Tasks to carry out →
- a) In the article about Franklin Graham's call for prayer for Ukrainians, how many people have fled to neighboring countries?
- b) Extend the article about Franklin Graham's call for prayer for Ukrainians, beginning right after its final sentence.

Text provided →
■ ■ ■ ■ ■

Franklin Graham Urges Prayer Over ‘Dangerous’ Conditions for Ukrainians

READ: Billy Graham Rapid Response Team Deploys to Lviv, Ukraine

In recent interviews, Franklin Graham has asked anyone watching to be in prayer for Ukraine.

“I cannot imagine what these families are going through—having bombs drop on them, having to flee for their lives,” Franklin Graham said in an interview this week. “All the things that they planned for the future are being wiped out by this invasion. And we need to pray for them.”

Franklin Graham painted a picture of the dire situation facing Ukrainians during an interview with Queen City News—a Charlotte, North Carolina-based outlet near the Billy Graham Evangelistic Association (BGEA) headquarters.

People are sleeping outside, sometimes in the snow, waiting to cross the border to get to friends and family.

“I would just ask people to pray for the Ukrainian people,” Franklin Graham told Queen City News. “They’re on their own. They’re fighting to defend their homeland, their country, their cities. … People are living in basements, the cities being bombed.”

More than 1 million people have fled to neighbouring countries.

“The need there is great. It is a humanitarian crisis. … It is very dangerous,” he said. “Pray that God will intervene and bring this war to an end quickly.”

Many pastors in Ukraine are staying behind to help their communities through this crisis.

“There are so many wonderful Christian pastors, congregations, teachers, and church workers there today, ministering to their communities in these times of extreme hardship and danger. They care deeply. They are fearless for the Gospel,” Franklin Graham posted on Facebook, along with a video of a teacher leading children through a discipleship program in a Ukrainian church.

“Will you please join me in lifting them up in prayer through these very difficult days, for God’s protection, wisdom, blessing, and boldness in the midst of trial?”

■ ■ ■ ■ ■

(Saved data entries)
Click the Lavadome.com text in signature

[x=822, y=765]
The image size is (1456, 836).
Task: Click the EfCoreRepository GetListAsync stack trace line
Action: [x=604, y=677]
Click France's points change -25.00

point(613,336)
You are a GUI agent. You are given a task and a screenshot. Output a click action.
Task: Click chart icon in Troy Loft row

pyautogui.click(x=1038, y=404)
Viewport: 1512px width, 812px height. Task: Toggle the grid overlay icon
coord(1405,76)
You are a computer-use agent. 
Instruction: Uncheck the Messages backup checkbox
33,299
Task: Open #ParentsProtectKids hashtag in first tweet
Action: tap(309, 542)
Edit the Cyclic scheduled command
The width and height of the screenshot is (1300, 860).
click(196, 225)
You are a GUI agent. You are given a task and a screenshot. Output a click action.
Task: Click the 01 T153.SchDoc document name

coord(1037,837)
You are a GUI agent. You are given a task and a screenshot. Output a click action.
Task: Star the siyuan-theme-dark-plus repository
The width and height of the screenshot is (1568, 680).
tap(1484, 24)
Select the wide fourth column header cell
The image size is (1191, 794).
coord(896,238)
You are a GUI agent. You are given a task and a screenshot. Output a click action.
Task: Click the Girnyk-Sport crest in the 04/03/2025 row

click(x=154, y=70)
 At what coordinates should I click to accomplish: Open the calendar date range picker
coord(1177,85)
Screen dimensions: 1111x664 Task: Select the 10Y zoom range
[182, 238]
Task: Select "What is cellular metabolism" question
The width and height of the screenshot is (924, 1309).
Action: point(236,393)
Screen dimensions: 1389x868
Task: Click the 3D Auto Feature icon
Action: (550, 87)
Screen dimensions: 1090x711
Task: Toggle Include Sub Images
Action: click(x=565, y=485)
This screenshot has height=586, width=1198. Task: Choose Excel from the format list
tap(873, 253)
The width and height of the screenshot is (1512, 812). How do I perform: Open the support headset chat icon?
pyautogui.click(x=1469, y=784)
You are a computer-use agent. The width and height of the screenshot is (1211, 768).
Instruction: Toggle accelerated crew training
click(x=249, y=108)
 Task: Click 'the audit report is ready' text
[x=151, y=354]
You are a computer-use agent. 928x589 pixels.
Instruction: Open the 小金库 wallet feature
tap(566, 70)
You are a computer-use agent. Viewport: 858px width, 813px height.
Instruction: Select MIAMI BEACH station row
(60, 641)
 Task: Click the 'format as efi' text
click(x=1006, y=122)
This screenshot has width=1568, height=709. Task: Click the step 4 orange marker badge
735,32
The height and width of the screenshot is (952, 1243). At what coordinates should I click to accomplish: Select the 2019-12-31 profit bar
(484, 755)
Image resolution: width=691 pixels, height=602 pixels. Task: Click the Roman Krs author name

■ ■ ■ ■ ■

Exercise responses →
- a) More than 1 million people.

- b)
BGEA’s sister ministry, Samaritan’s Purse, has worked with more than 3,200 churches in Ukraine, most recently to deliver about 660,000 Operation Christmas Child shoeboxes filled with gifts to let children know of God’s love for them.

Samaritan’s Purse is also setting up an Emergency Field Hospital in Ukraine and smaller clinics in Romania and Moldova.

“Ukrainian families are hurting and in desperate need of physical aid and prayer during this difficult time,” said Franklin Graham. “We are deploying life-saving medical care to aid people who are suffering. We want to meet the needs of these families in their darkest moments while pointing them to the light and hope of Jesus Christ.”

As many as 100 patients a day can be seen at the hospital, which could be operational next week.

“We want people to know that God loves them and He hasn’t forgotten,” Franklin Graham said. “Just because they’re going through this very difficult time, God is still with them.”

“Who shall separate us from the love of Christ? Shall tribulation, or distress, or persecution, or famine, or nakedness, or danger, or sword? … No, in all these things we are more than conquerors through him who loved us.

“For I am sure that neither death nor life, nor angels nor rulers, nor things present nor things to come, nor powers, nor height nor depth, nor anything else in all creation, will be able to separate us from the love of God in Christ Jesus our Lord.”